Michael Muetzel, author of "They're Not Aloof ... Just Generation X," puts it this way: "I might refer to it as a movement toward family and social activities. ... Why not put your trust and resources in things that you absolutely can trust?"

Indeed, trust is an issue for many young Americans. While they're big into volunteering at a local level, they have little faith in such institutions as Social Security or government in general. Many also don't believe in the political process or corporate America.

"A lot of us saw our parents or knew other people's parents who were laid off. There was loyalty to the company and people were getting huge salaries — and all of the sudden it disappeared," says Garcia, who now works for the Wyoming Business Council.

And so while their parents' generation may have focused on trying to "have it all," many in Gen X and Y are stepping back to reassess.

"I see my parents; they just worked so much — and I don't think they had much chance to enjoy stuff the way they would have liked to," Garcia says.

Katherine Josephs said she, too, had to do some soul-searching.
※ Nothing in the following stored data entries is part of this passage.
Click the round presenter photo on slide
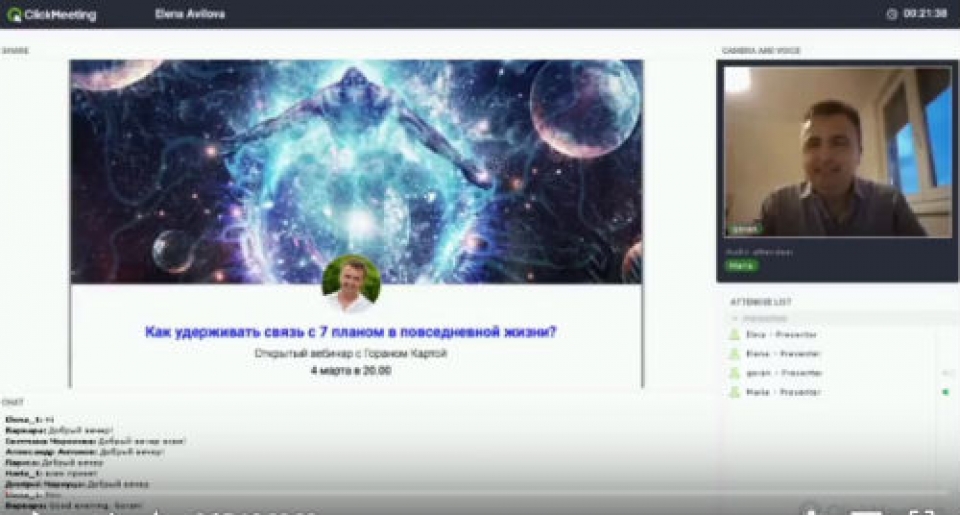Screen dimensions: 960x515 click(x=351, y=284)
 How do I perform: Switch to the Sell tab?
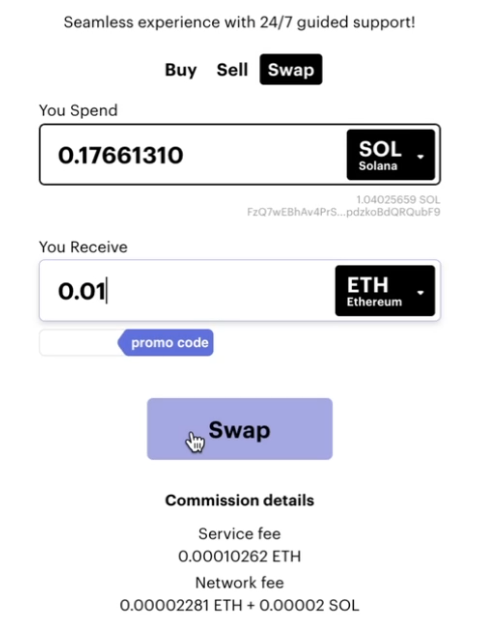[232, 70]
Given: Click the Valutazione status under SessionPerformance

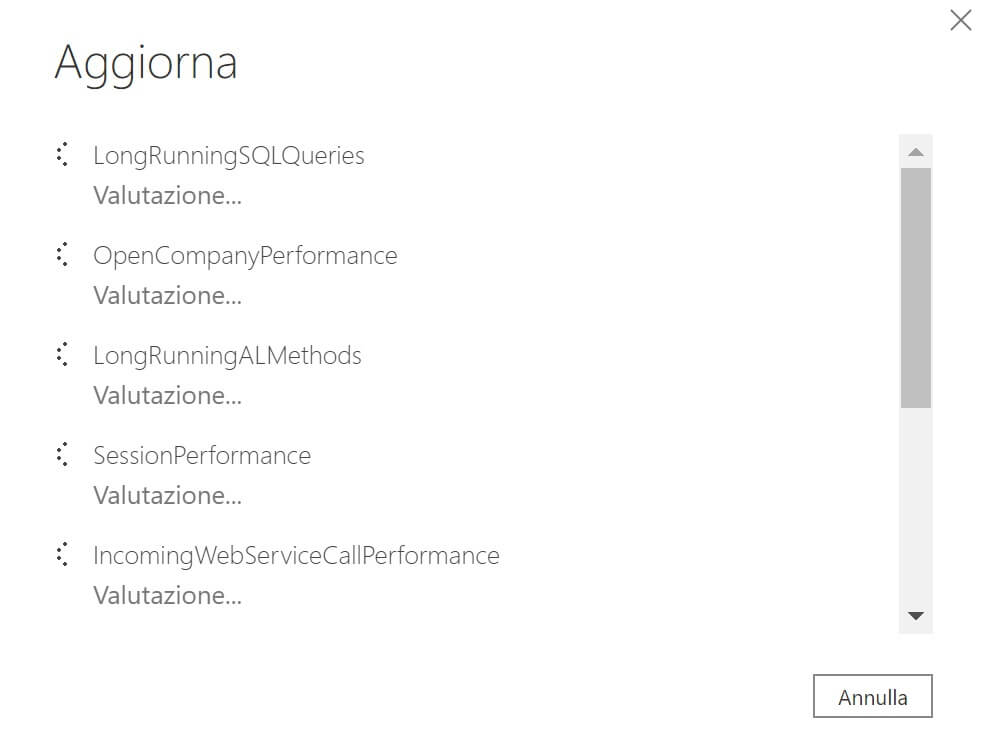Looking at the screenshot, I should click(167, 496).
The 29-year-old from Miami was a journalist for Money magazine in New York, but, after a road trip to the Pacific Northwest, quit her job. She found a part-time job and moved in with her parents while figuring out what to do next.

Later this year, she'll head to a small town in Colorado to write and get a degree in ecopsychology, a field that explores the connection between the environment and personal well-being. "I'll be spending most of my time outdoors and transporting myself on a bike and letting my spirit dictate my actions — not Madison Avenue execs."
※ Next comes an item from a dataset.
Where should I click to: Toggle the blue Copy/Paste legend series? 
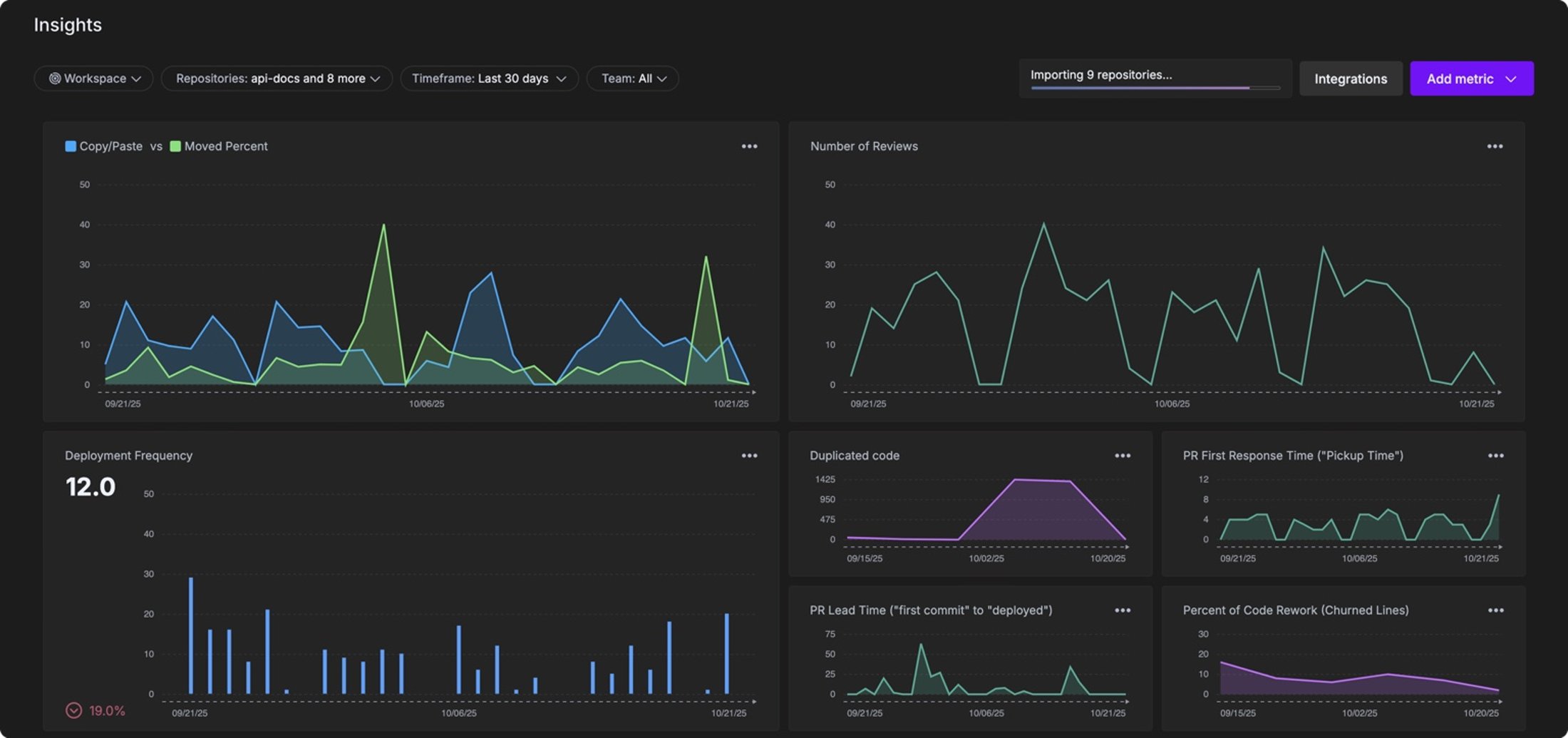click(71, 146)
For Brandon Hamm, the wish to cut back on obligations came when he realized that even volunteer activities at his church were starting to feel like work. "I wasn't receiving the same joy I had once felt," says Hamm, 28, who lives in suburban Philadelphia. "I also noticed that most of my interpersonal relationships were very shallow. I had been having a tough time dating and even maintaining friendships."

Jess Bowers, 23, who works at a small college in Baltimore, says she's needed to "unplug a little" to allow time for her true passion — writing. She's started volunteering at a riding stable and doing yoga, and spends her lunch hours reading or writing poetry instead of catching up on work.
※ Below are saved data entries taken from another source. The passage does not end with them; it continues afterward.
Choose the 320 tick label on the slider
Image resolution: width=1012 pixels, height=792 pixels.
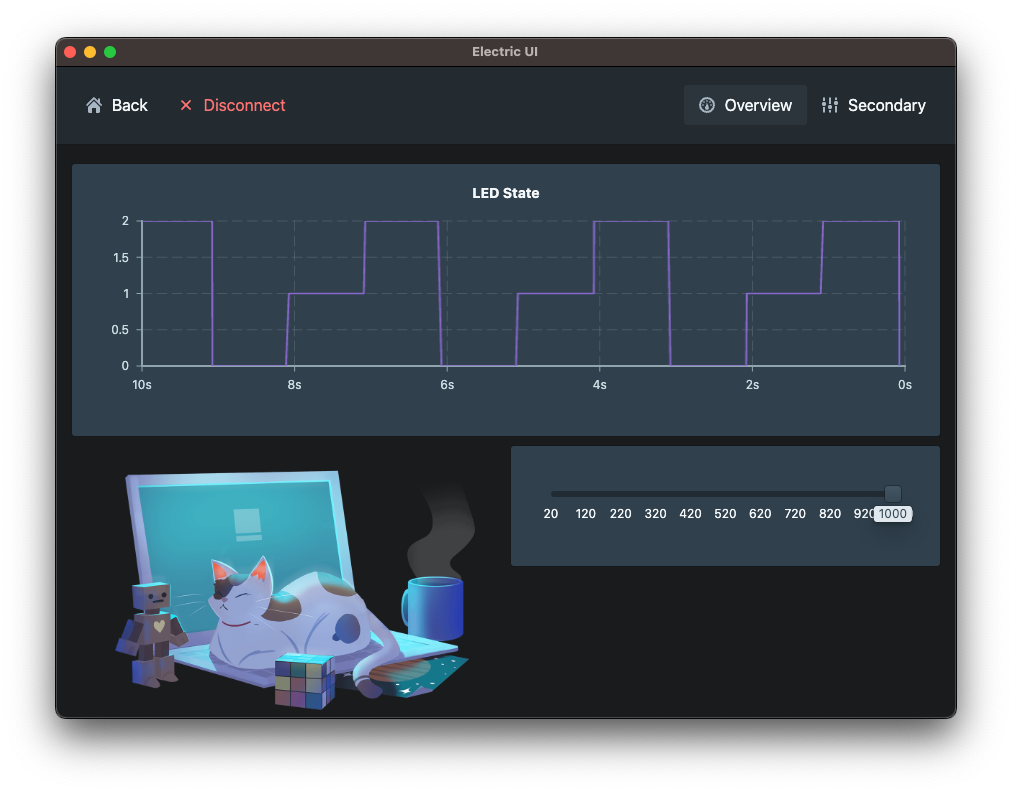pyautogui.click(x=655, y=514)
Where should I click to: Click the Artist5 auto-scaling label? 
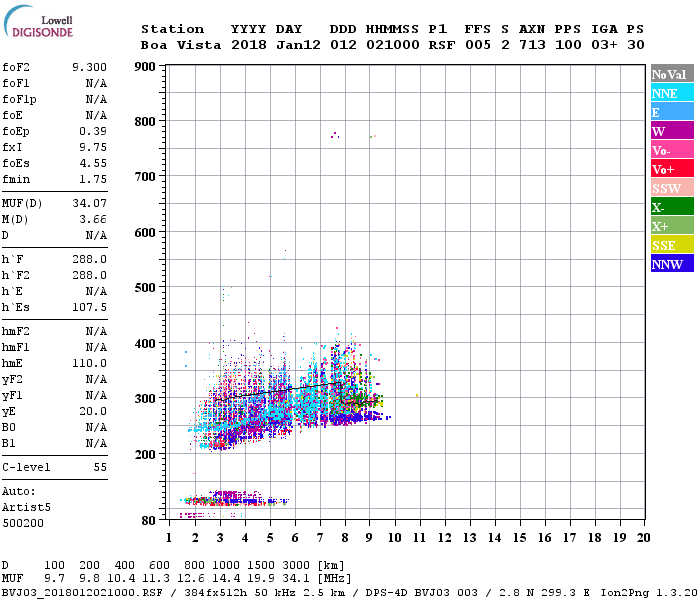coord(26,508)

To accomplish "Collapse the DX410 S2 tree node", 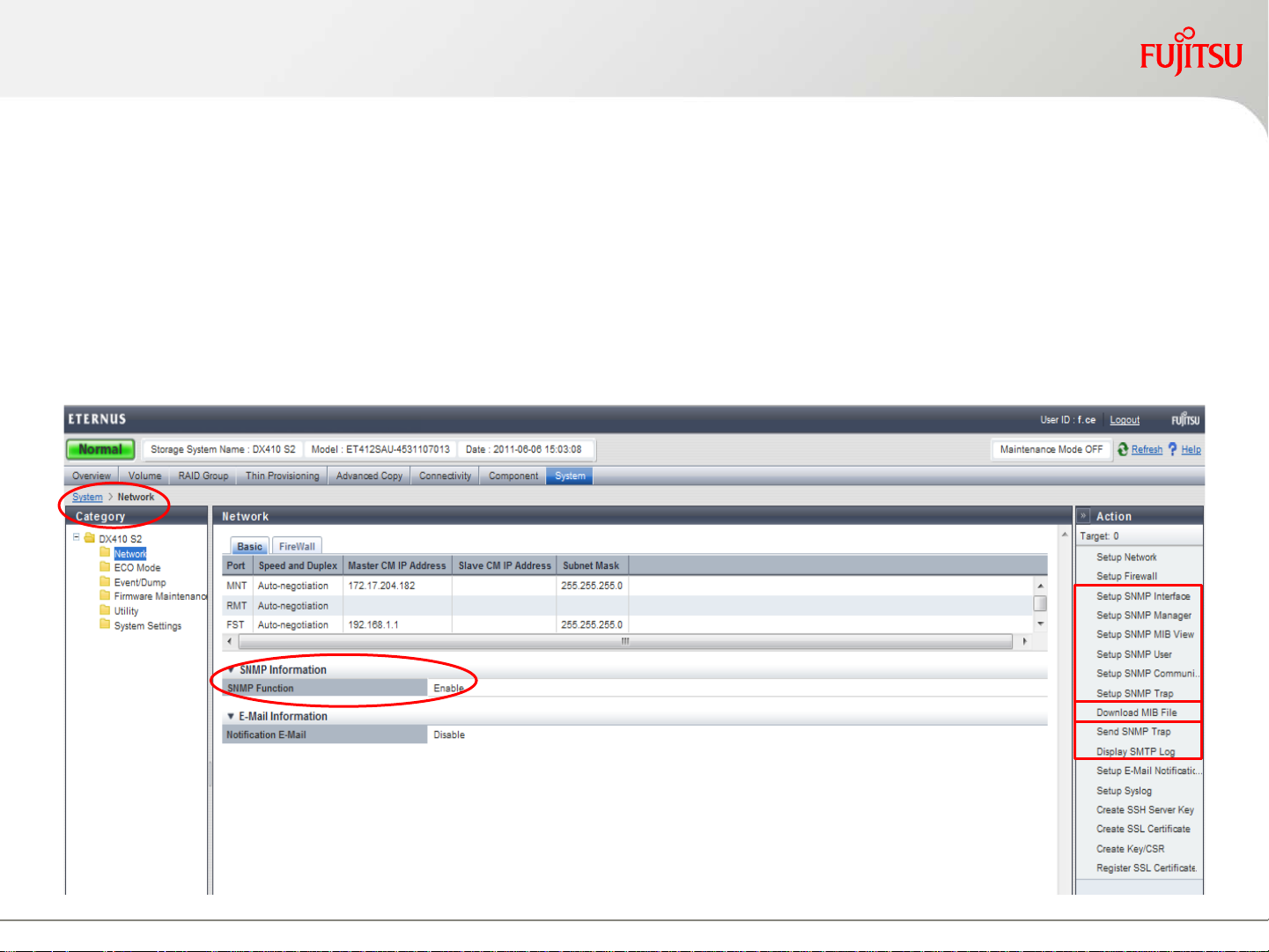I will [77, 537].
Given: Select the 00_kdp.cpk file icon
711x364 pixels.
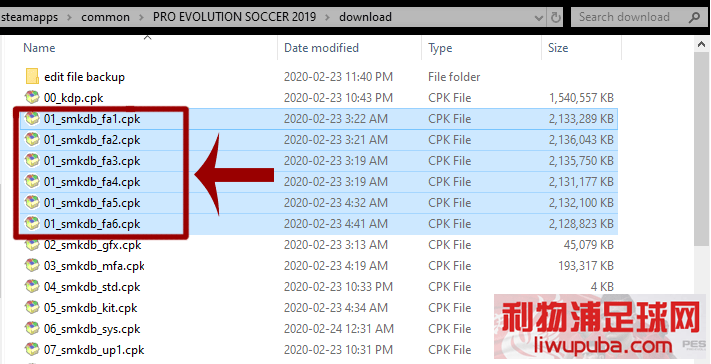Looking at the screenshot, I should [x=32, y=97].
While some religious faiths have long upheld the virtues of a simpler life, researchers also are finding evidence of positive effects. "The upshot is that people who value money and image and status are actually less happy," says Tim Kasser, a psychologist at Knox College in Galesburg, Ill.

He says they often report being less satisfied with life — and are more likely to experience depression, anxiety and such symptoms as backaches and headaches.

Those who weren't focused on possessions, fame and fortune were, overall, more content.

Groups such as The Simplicity Forum are developing a following. But many people opt for a simpler life by instinct.

Garcia listened to her gut and found the simpler life she craved in Wyoming, the state she once wanted to escape. "Someone told me that you can never appreciate what you have until you've left. I never thought that was true — but now I really do."